Die Deutsche Handwerks Zeitung (DHZ) behauptet, dass immer mehr Institute, Agenturen oder Berater das Argument der gesetzlichen Pflicht zur Durchführung der Gefährdungsbeurteilung psychischer Belastung nutzten, um Betriebe unter Druck zu setzen und aus ihren angebotenen Dienstleistungen privatwirtschaftliche Vorteile zu ziehen.

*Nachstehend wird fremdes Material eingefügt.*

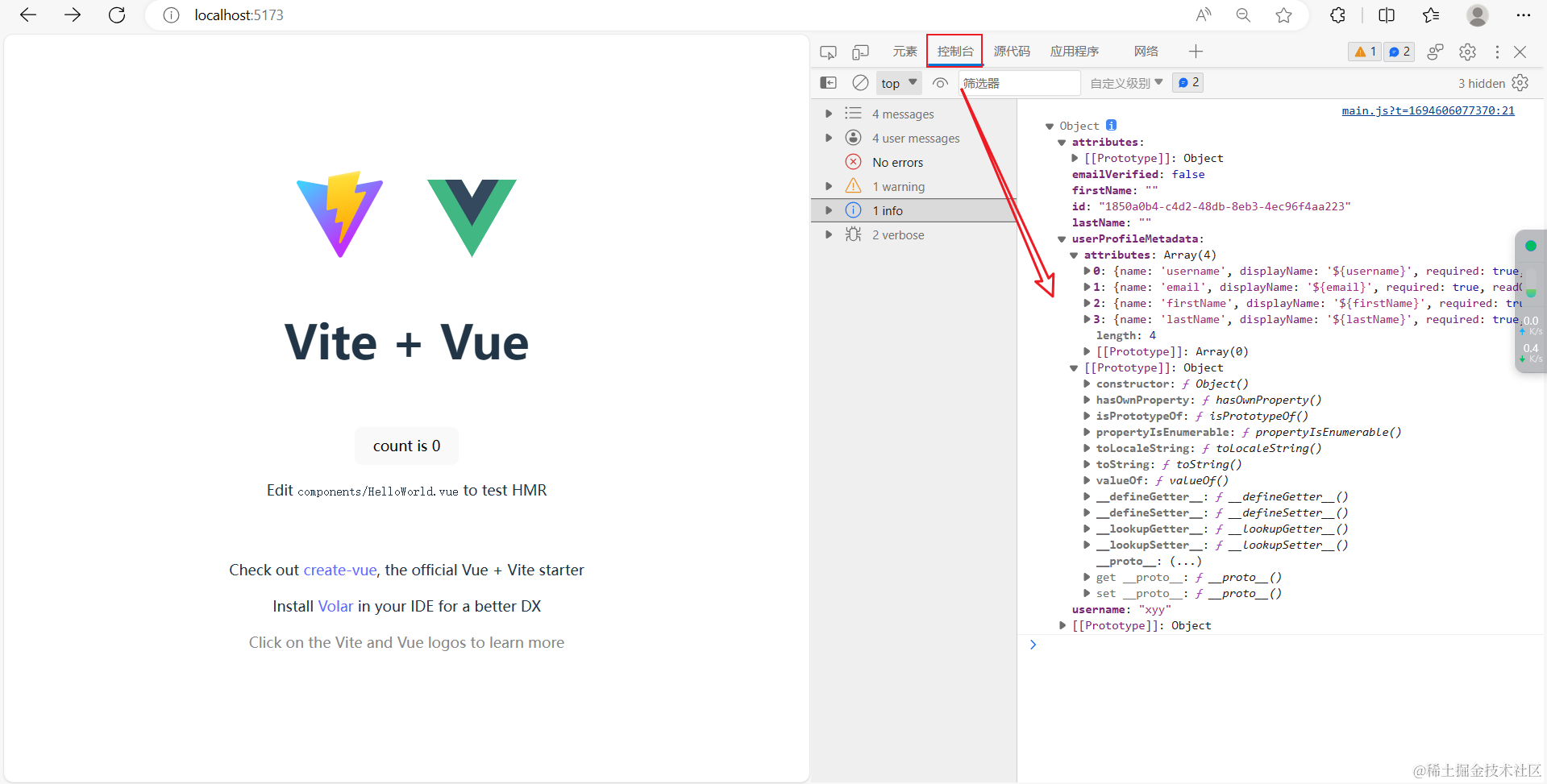
Task: Open the 源代码 panel tab
Action: click(x=1012, y=51)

Davor warne die Berufsgenossenschaft Holz und Metall (BGHM). Und die Diplom-Psychologin Sonja Berger aus dem Bereich Arbeitsbedingte Gesundheitsgefahren der Berufsgenossenschaft der Bauwirtschaft (BG Bau) meint, dass man sich nicht darauf einlassen solle. Es gebe zwar die Pflicht der Betriebe, eine Gefährdungsbeurteilung psychischer Belastung durchzuführen, diese zu dokumentieren und einen nachvollziehbaren Prozess zu implementieren, “aber die Androhung von Bußgeldern oder Regress von Dienstleistern und Beratern basiert nur auf deren finanziellen Interessen. Die Träger der gesetzlichen Unfallversicherung sowie alle Beteiligten des Arbeitsprogramms GDA Psyche distanzieren sich von den Angeboten der selbsternannten Experten.”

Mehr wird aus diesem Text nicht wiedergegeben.